Skip to main content

Benin/ Niger : L’impossible dialogue entre Cotonou et Niamey ?

 Il y a quelques jours, le Benin, par un discours de son président au parlement où il dressait l’état de la nation béninoise, avait fait savoir qu’il souhaite maintenant, ressouder et raffermir ses relations avec les pays où il y avait eu des coups d’Etat et, notamment, avec le Niger, l’un de ses grands voisins et partenaires économiques. L’intention, si tant est qu’elle peut être sincère, est tout à fait louable.

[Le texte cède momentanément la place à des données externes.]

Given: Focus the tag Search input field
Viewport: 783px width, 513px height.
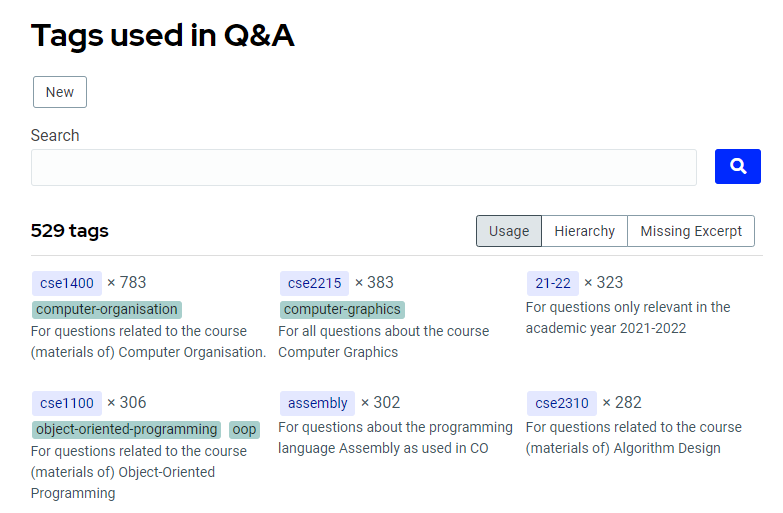Looking at the screenshot, I should 363,168.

Mais, comment croire à la repentance de votre bourreau, celui- là qui dit être capable de planter un couteau dans votre ventre ? Le Président béninois, sans qu’il ne s’en rende compte, était allé trop loin. Peut-on sensément aller dans une organisation où les acteurs peuvent se liguer pour aller en guerre contre vous ? Quelles raisons peuvent justifier de tels extrémismes pour une organisation dont le rôle est, originellement, l’intégration ? Peut-on donc faire l’intégration par la guerre ? Patrice y a cru et il était des adeptes les plus zélés de cette position irrationnelle que prenaient la France et la CEDEAO contre le Niger. Face à une telle attitude, n’est-il pas juste pour le Niger de s’éloigner d’une telle CEDEAO et de se méfier de ce Benin, du moins de son Président qui venait parler aux Béninois, non aux Nigériens et aux autorités nigériennes ?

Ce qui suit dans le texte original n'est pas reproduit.